SELECTION:
------------------------------
Friday, February 8, 2019

Algorithms for updating Cholesky factorization

A problem of updating Cholesky factorization was treated in [1], [2] and [3]. Here algorithms taken from those works are described. These algorithms are for computing a factorization $\tilde A = \tilde L \tilde L^T$ where $\tilde A$ is a matrix received of the matrix $A = L L^T$ after a row and the symmetric column were added or deleted from $A$.
Let $A \in R^{n \times n}$ is a symmetric positive definite matrix. Applying Cholesky method to $A$ yields the factorization $A = L L^T$ where $L$ is a lower triangular matrix with positive diagonal elements.
Suppose $\tilde A$ is a positive definite matrix created by adding a row and the symmetric column to $A$:
\begin{eqnarray*}
    \tilde A = \left( \begin{array}{cc}
       A & d \\
       d^T & \gamma
      \end{array}
      \right) \ , \qquad d^T  \in R^n
\end{eqnarray*}
Then its Cholesky factorization is [2]:
\begin{eqnarray*}
    \tilde L = \left( \begin{array}{cc}
       L  \\
       e^T & \alpha
      \end{array}
      \right) \ ,
\end{eqnarray*}
where
\begin{eqnarray*}
     e = L^{-1} d \ ,
\end{eqnarray*}
and
\begin{eqnarray*}
    \alpha = \sqrt{ \tau } \ , \quad \tau = \gamma - e^T e, \quad \tau > 0.
\end{eqnarray*}
If $\tau \le 0$ then $\tilde A$ is not positive definite.

Now assume $\tilde A$ is obtained of $A$ by deleting the $r^{th}$ row and column from $A$. Matrix $\tilde A$ is the positive definite matrix (as any principal square submatrix of the positive definite matrix). It is shown in [1],[3] how to get $\tilde L$ from $L$ in such case. Let us partition $A$ and $L$ along the $r^{th}$ row and column:
\begin{eqnarray*}
    A = \left( \begin{array}{ccc}
          A_{11} & a_{1r} & A_{12} \\
          a_{1r}^T & a_{rr} & a_{2r}^T \\
          A_{21} & a_{2r} & A_{22}
      \end{array}
     \right) \ , \qquad
    L = \left( \begin{array}{ccc}
   L_{11}   \\
   l_{1r}^T & l_{rr}   \\
   L_{21} & l_{2r} & L_{22}
    \end{array}
     \right) \ .
------------------------------
ACTIONS TO TAKE:
a: Can you summarize the post on updating Cholesky factorization in two sentences?
b: Could you pull out, word for word, the part of the post on updating Cholesky factorization that opens with the words containing "Friday, February 8, 2019" and closes with "deleted from $A$."?

DATA EXCERPT:
------------------------------
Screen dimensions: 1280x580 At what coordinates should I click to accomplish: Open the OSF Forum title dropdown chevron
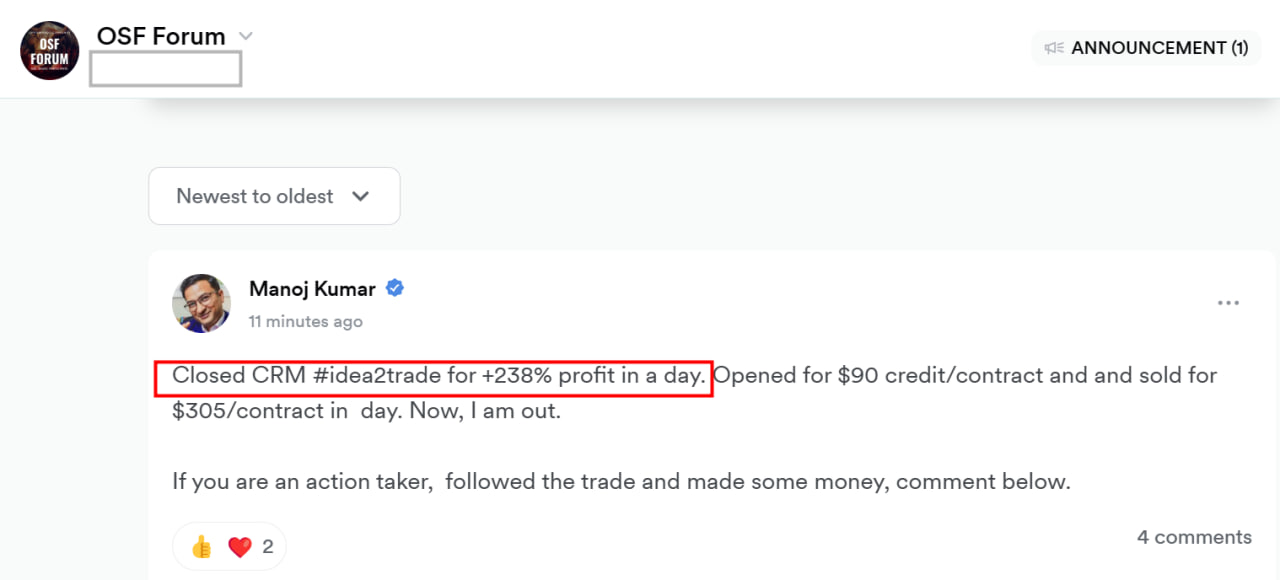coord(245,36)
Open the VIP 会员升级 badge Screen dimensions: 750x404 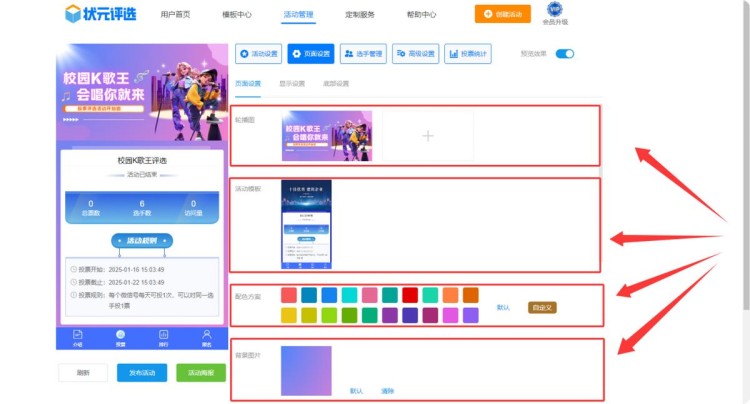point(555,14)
------------------------------
FINAL RESULTS:
a: The post describes algorithms, taken from three cited works, for computing the Cholesky factorization of a matrix obtained from $A = L L^T$ by adding or deleting a row and the symmetric column. When a row and column are added, $\tilde L$ keeps $L$ and gains a last row made of $e^T$ with $e = L^{-1} d$ and $\alpha = \sqrt{\tau}$, where $\tau = \gamma - e^T e$ (if $\tau \le 0$, $\tilde A$ is not positive definite), and when the $r^{th}$ row and column are deleted, $\tilde A$ stays positive definite and $A$ and $L$ are partitioned along that row and column.

b:
Friday, February 8, 2019

Algorithms for updating Cholesky factorization

A problem of updating Cholesky factorization was treated in [1], [2] and [3]. Here algorithms taken from those works are described. These algorithms are for computing a factorization $\tilde A = \tilde L \tilde L^T$ where $\tilde A$ is a matrix received of the matrix $A = L L^T$ after a row and the symmetric column were added or deleted from $A$.